On that same occasion Yeshua rejoiced in the Holy Spirit and said, "I praise you, Father, Lord of heaven and earth, because you have hidden these things from the wise and intelligent, and revealed them to little children. Yes, Father, for this was your gracious will. All things have been given to me by my Father. No one knows who the Son is except the Father, or who the Father is except the Son and anyone to whom the Son decides to reveal him."
Then Yeshua turned to his disciples and said privately, "Blessed are the eyes that see what you see! For I tell you that many prophets and kings longed to see what you see but did not see it, and to hear what you hear but did not hear it."
Yeshua rejoiced in the Holy Spirit
As was said of Mary in 1:47. For Luke, this is a mode of worship commended for disciples: seeing signs of God's work in the world and rejoicing.
you have hidden these things from the wise and intelligent
Yeshua did not come to the Temple leadership or the scribal circles.
revealed them to little children
But he chose disciples from the common people, those who had no power or dominance.
for this was your gracious will
A margin note in the NET translation says this could be rendered, "for [to do] thus was well pleasing before you." Yeshua understands an aspect of God's pleasure: to avoid the channels of ego and power and work through the forgotten and ignored.
All things have been given to me by my Father
The idea that Yeshua was the Radiance of the Being of God is not something that waited for John's gospel.

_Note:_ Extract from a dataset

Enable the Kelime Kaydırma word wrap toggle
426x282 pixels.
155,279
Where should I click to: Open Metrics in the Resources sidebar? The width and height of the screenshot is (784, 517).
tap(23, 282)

It is an idea already known to Matthew and Luke. Behind such a saying is a Jewish mystical concept: the Being of God does not directly enter the world, but his Word, Image, Spirit, Glory, Presence does. Yeshua has been given all things because he is the Word, Image, Spirit, Glory, and Presence of the direct Being of God (the Father). Philo and the Targums contain this sort of notion of the difference between God's transcendent Being and immanent Word or Spirit in the world.
No one knows who the Son is except the Father
"Knows" here is a word easily misunderstood. Knowledge includes more than the intellectual. Knowledge is also experiential, emotional, and intuitive. Mystical ways of looking at knowledge even emphasize the experiential. To know God in his Direct Being is not simply to read scripture and deduce theology. To know the Son (Yeshua, Jesus) is not simply to deduce things about his life from the history or from scriptures about messianic figures. True knowledge comes from union with the Ein Sof (the Unending One, the Father, God in his Direct Being).
who the Father is except the Son and anyone to whom the Son decides to reveal him
It is a catch-22 that we cannot know the Being of God except through his Emanation (Son, Yeshua, Jesus) while at the same time we cannot know Yeshua (Jesus, Son) except through the Being of God (Father). This conundrum means that something supernatural must happen, a divinely given intuition. John calls it being born from above. It is an experience that disciples require.
Blessed are the eyes that see what you see
For Luke it is very important that the Yeshua-community understand its blessings. In a time of hardship in the larger Greco-Roman world, the marginalized Yeshua-followers need to understand the glory of knowing the Father and Son.
many prophets and kings longed to see what you see
Such as David the psalmist and Isaiah the seer.
Both Matthew and Luke include these sayings, though in slightly different contexts. The realization of Yeshua's identity as the mediated Presence of God in the world (the Divine Man) is not something invented by the Fourth Gospel. There is much here for disciples of Yeshua to ponder about God's preference for channels that circumvent power and domination, about worship as rejoicing at seeing God in the world, about a sense of blessing at knowing Father and Son, about messianic happenings being fulfilled in unexpectedly hidden corners of the world, and about disciples seeking the inner meaning of it all.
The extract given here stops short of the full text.